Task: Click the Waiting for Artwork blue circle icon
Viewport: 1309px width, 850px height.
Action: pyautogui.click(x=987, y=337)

• • • • • • •

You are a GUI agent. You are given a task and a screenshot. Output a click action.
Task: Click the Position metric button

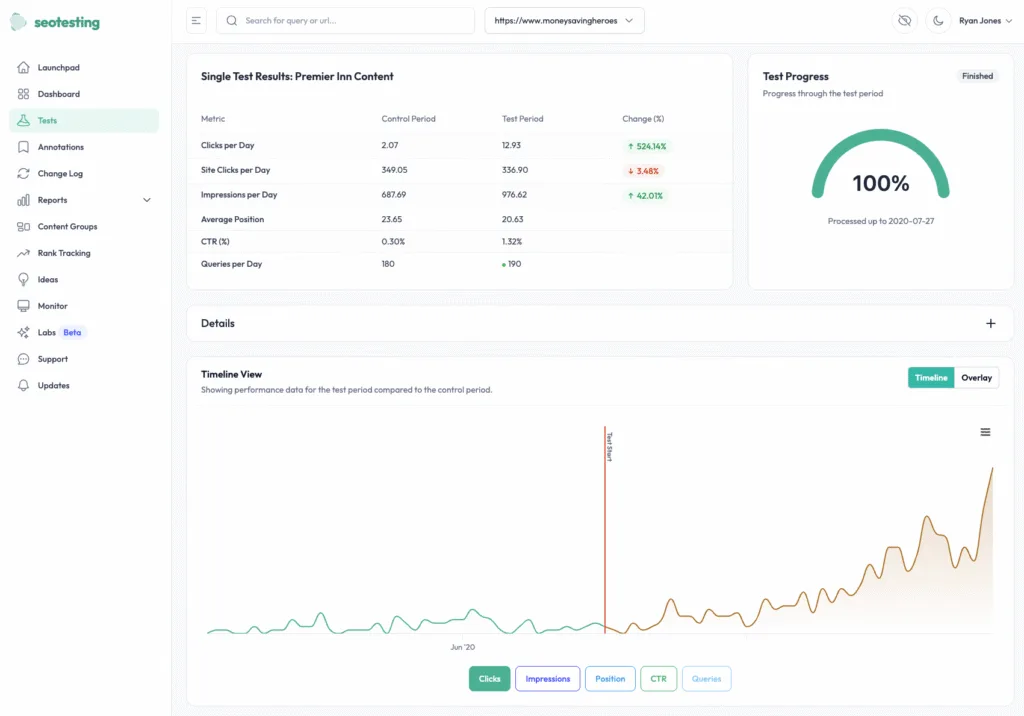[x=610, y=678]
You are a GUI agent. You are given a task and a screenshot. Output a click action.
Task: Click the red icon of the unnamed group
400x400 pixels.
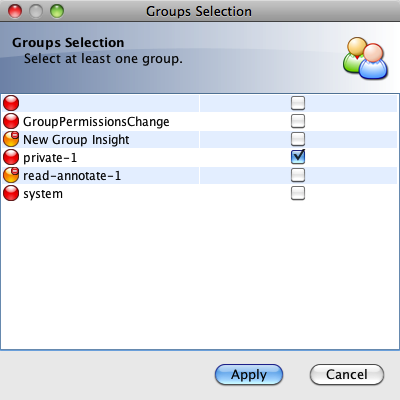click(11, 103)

• • • • • • •

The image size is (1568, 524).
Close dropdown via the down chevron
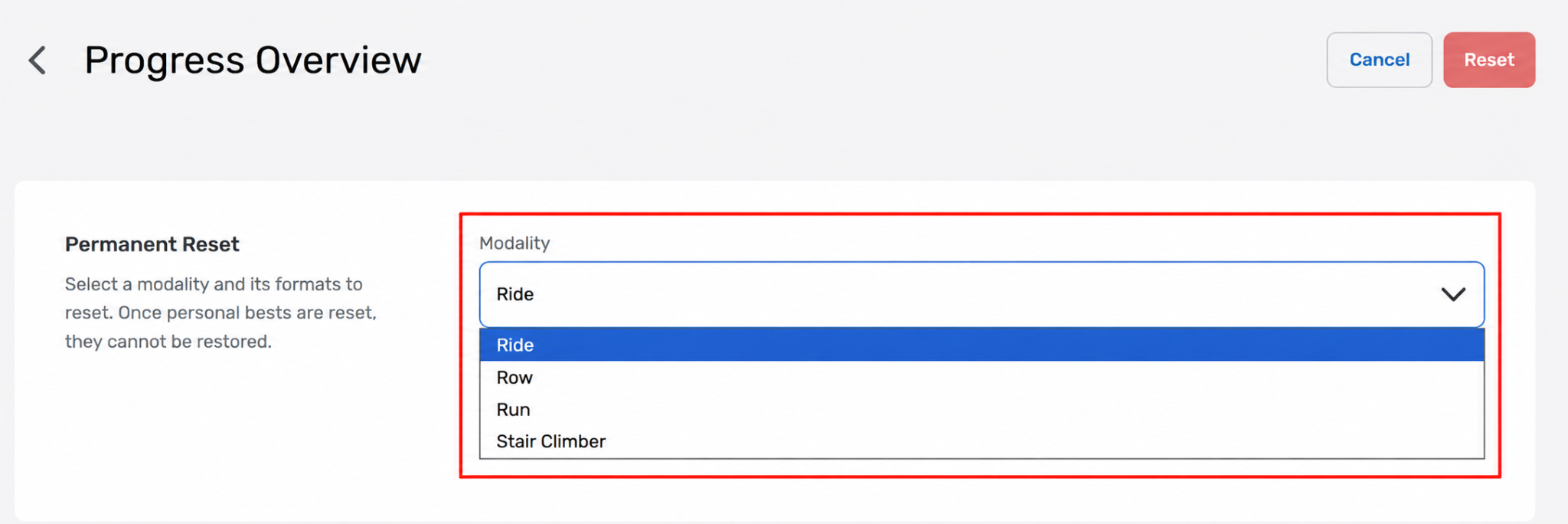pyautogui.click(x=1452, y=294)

• • • • • • •

YOUR GOAL | Go through the preceding material and copy each line that has the word "icon".

EXERCISE ANSWER |
Task: Click the Waiting for Artwork blue circle icon
Task: Click the red icon of the unnamed group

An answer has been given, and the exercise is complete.